LOOKING FOR MORE NOODLE SOUP RECIPES?
- Ginger Miso Udon Noodles with Five-Spice Tofu
- Zucchini Noodles with Tomato and Coconut Broth
- Hot and Sour Coconut Noodle Soup
- Easy Green Curry Noodles
- You can also browse all of my noodle recipes here (there are a lot).
30-Minute Yellow Curry Noodles
Broth and Noodles
- 1/2 small yellow onion, roughly chopped (about 1/2 to 2/3 cup)
- 8 cloves of garlic, peeled and roughly chopped (see note 1)
- 1 1/2 inch piece of ginger, peeled and sliced
- 3 stalks of scallions, sliced
- 3 tablespoons lemongrass paste (see note 2)
- 2 teaspoons ground coriander
- 3 Thai chilis, sliced
- 2 tablespoons canola (or any vegetable oil)
- 5 cups (1.2L) vegetable stock (see note 3)
- 2 teaspoons curry powder
- 2 tablespoons honey (or any sweetener of choice)
- 1 teaspoon kosher salt
- 1 cup (about 240ml) full-fat coconut milk
- 8 ounces (225g) wide rice noodles
- juice from 1 lime (about 2 to 3 tablespoons)
Tofu and Vegetables
- 10 ounces (about 280g) fried tofu puffs
- 2 to 3 cups several handfuls bean sprouts, depending on how much you enjoy them
- 2 carrots, sliced or julienned
- lime wedges to serve
- chopped toasted peanuts
- sliced scallions
- Lao Gan Ma spicy chili crisp (see note 4)

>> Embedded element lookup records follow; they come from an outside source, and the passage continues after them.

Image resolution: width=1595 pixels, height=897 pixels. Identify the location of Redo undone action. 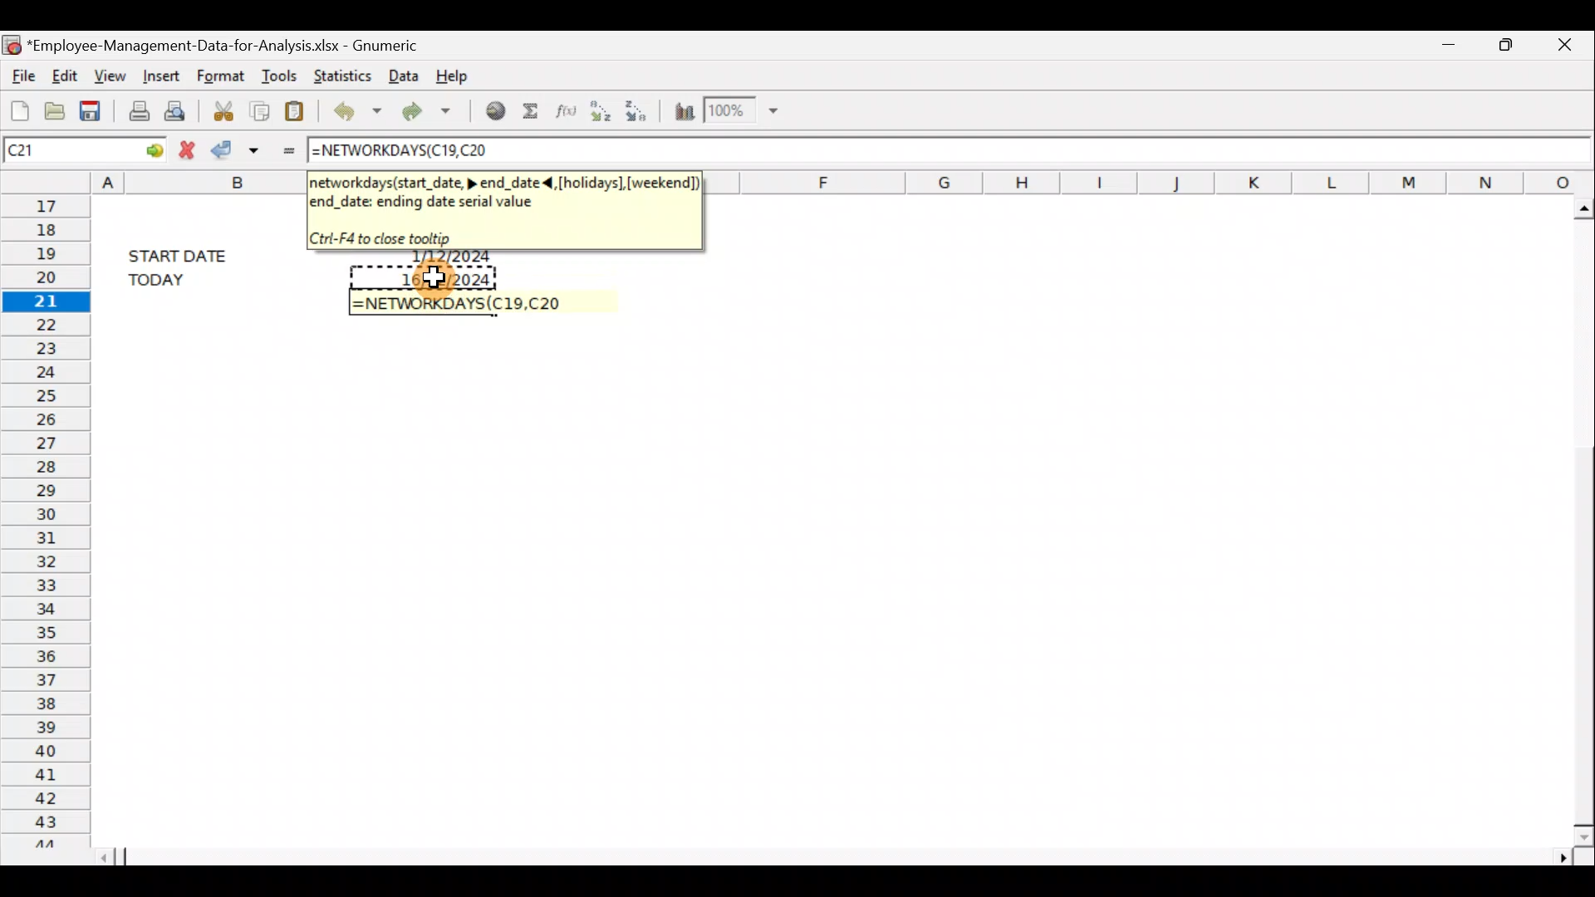
(423, 111).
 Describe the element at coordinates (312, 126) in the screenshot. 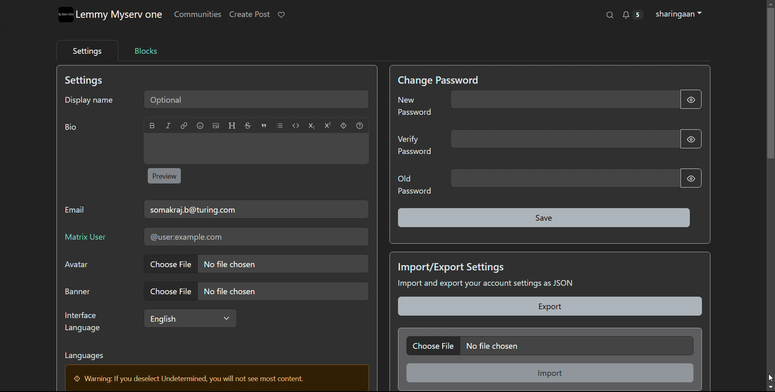

I see `subscript` at that location.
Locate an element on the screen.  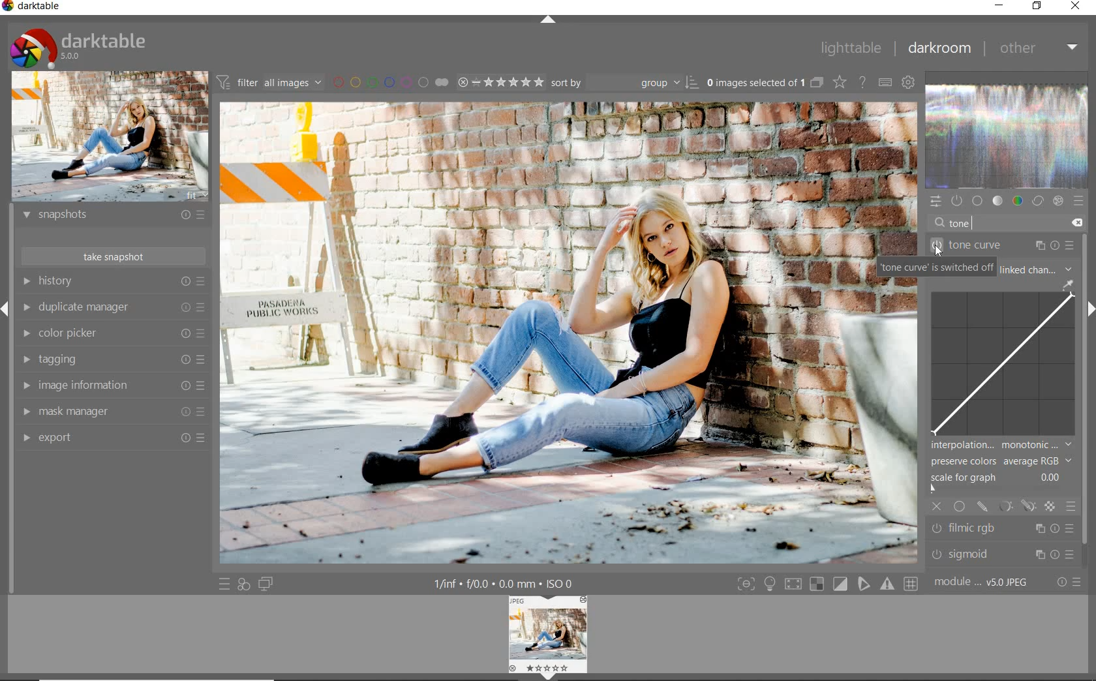
mask options is located at coordinates (1015, 507).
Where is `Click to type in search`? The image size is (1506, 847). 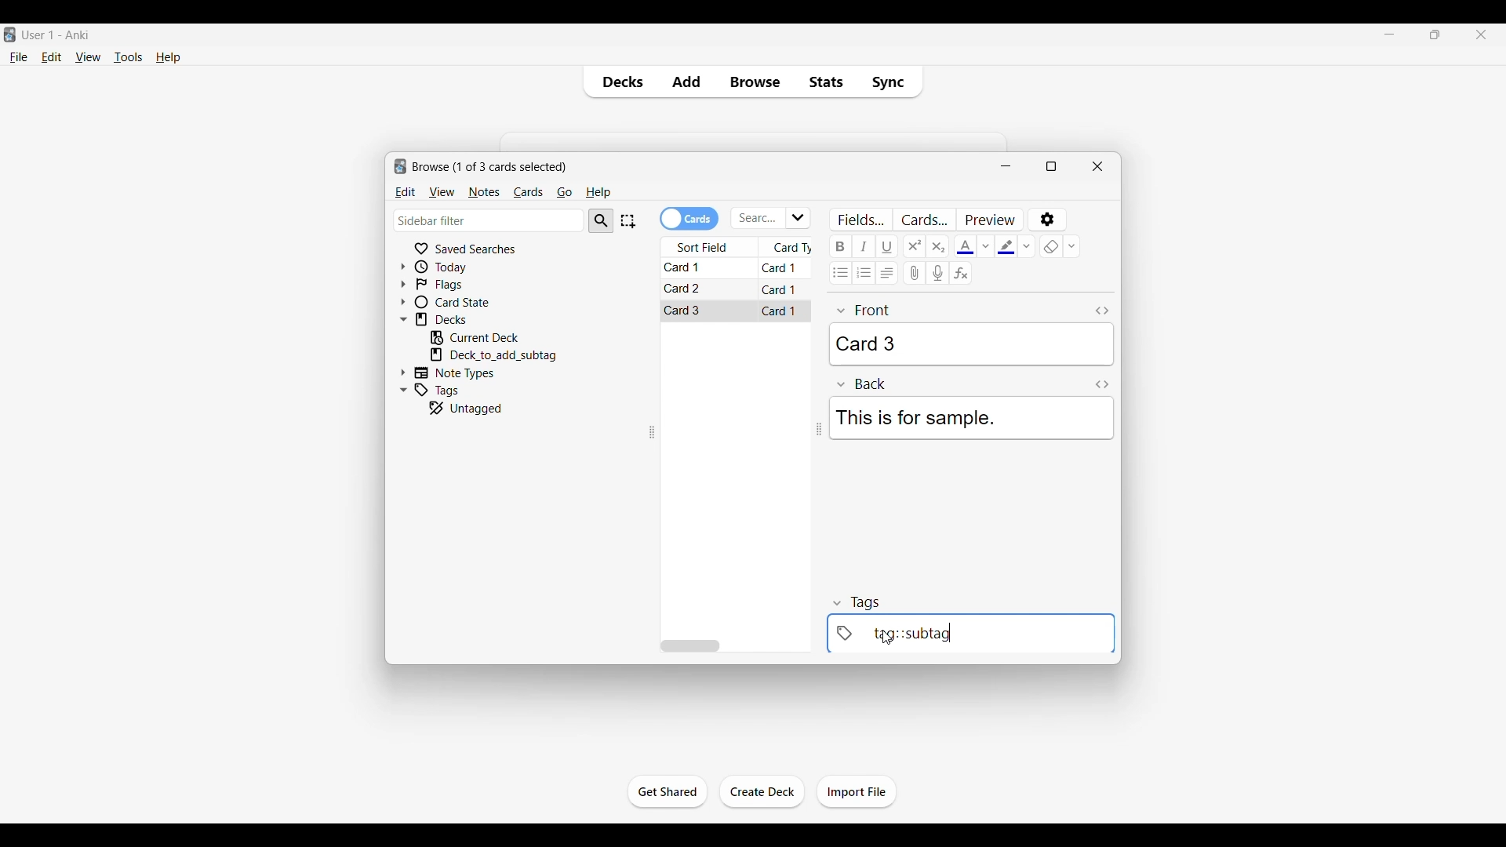
Click to type in search is located at coordinates (490, 220).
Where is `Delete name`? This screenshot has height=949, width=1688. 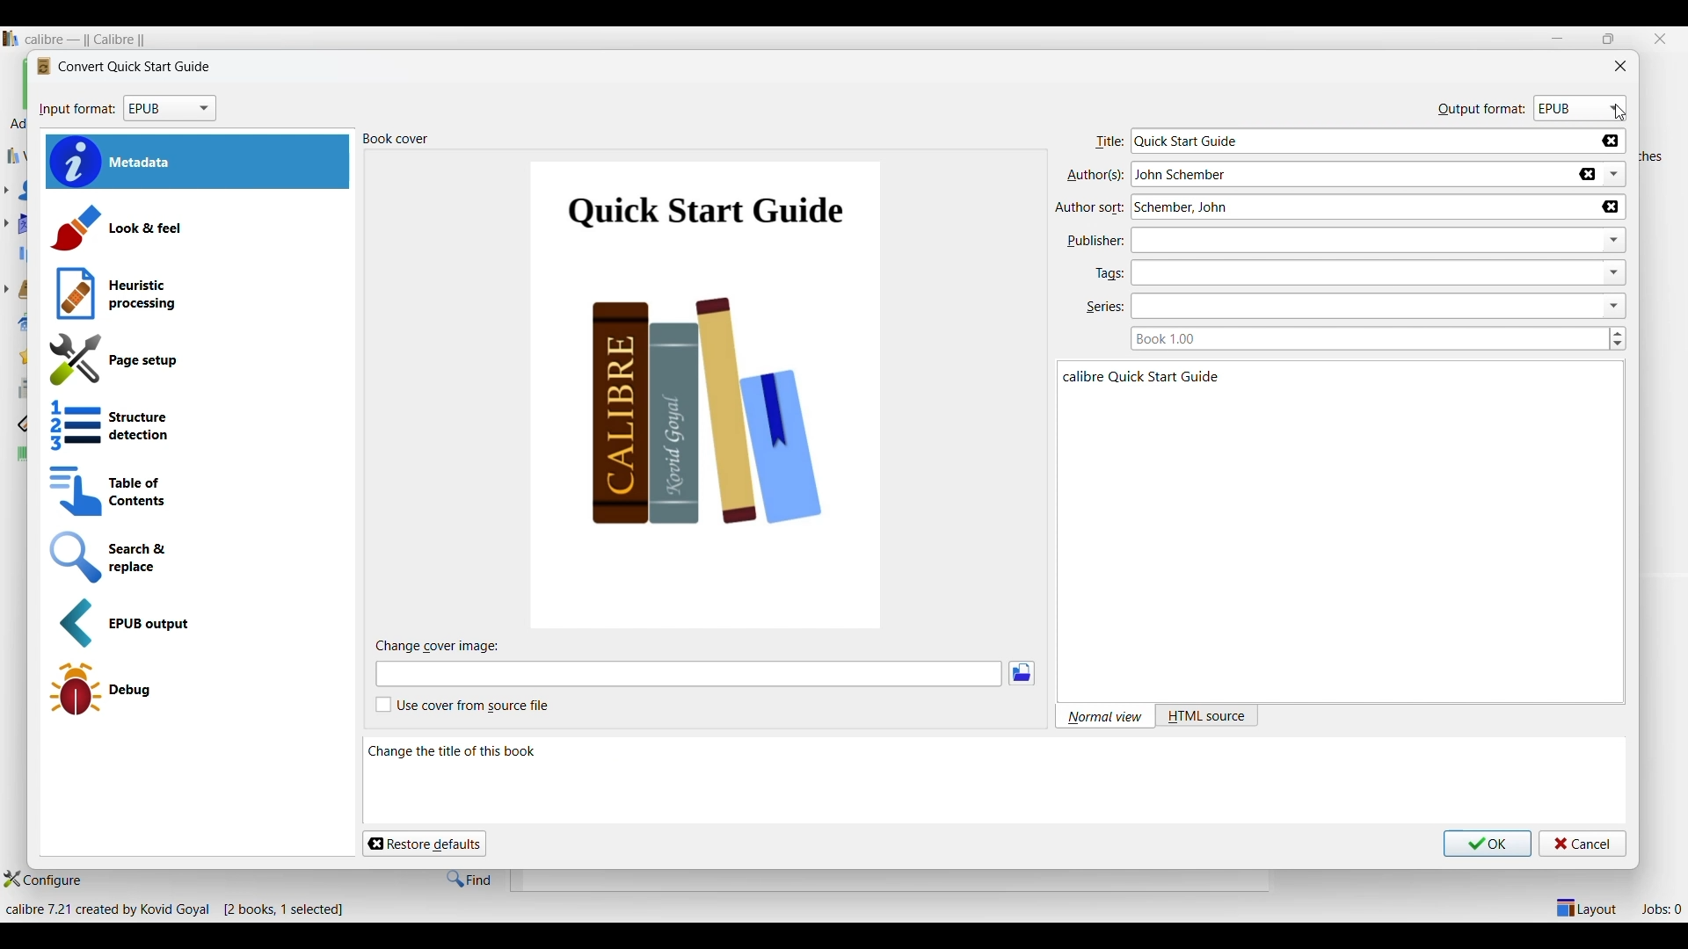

- Make the flavor paste: Add the onions, garlic, ginger, scallions, lemongrass paste, coriander, Thai chilis, and oil to a food processor. Blend until you get a paste. You may need to scrape the sides of the bowl to ensure all the herbs and spices are fully chopped. Transfer the paste to a large pot.
- Cook the broth: Heat the pot over medium heat and cook the flavor paste for about 1 to 2 minutes, stirring frequently to keep it from burning. Add the curry powder, vegetable stock, honey, and salt, and bring the broth to boil. Once it boils, add the coconut milk and stir.
- Cook the noodles: Bring a small pot of water to boil and cook the rice noodles according to package instructions. I used wide noodles, so they took a little longer to cook (about 8 to 9 minutes). If you are using rice noodles, make sure to stir them a few times to keep them from sticking to each other. Once cooked, drain and rinse the noodles under cold water.
- Add the Tofu and Vegetables: Add the tofu puffs, carrots, and bean sprouts, and cook them for about 2 minutes. I like leaving some uncooked bean sprouts and carrots on the side for serving because I like the crunch of those vegetables raw.
- Serve: Add the lime juice and taste the broth to see if it is to your liking. Adjust the seasonings to your taste. Divide the noodles into bowls and ladle broth, tofu, and vegetables over the noodles. Serve the noodles with cilantro, sliced scallions, chopped peanuts, and lao gan ma spicy chili crisp, if desired.
- Yes, that is right. EIGHT cloves of garlic!
- See my notes in the blog post if using fresh lemongrass. If you are using it, make sure to fish out the chunks before adding the tofu and vegetables to the broth.
- I get questions about what kind of vegetable stock I use. I might lose my food blogger card for this, but I usually use Better Than Bouillon.
- This is by far my favorite hot sauce. It is spicy and has a lot of crispy flavor bits (fried shallots and fermented black beans). I usually get it at Asian supermarkets for about $2.50. It’s available on Amazon, but at 4 times the price.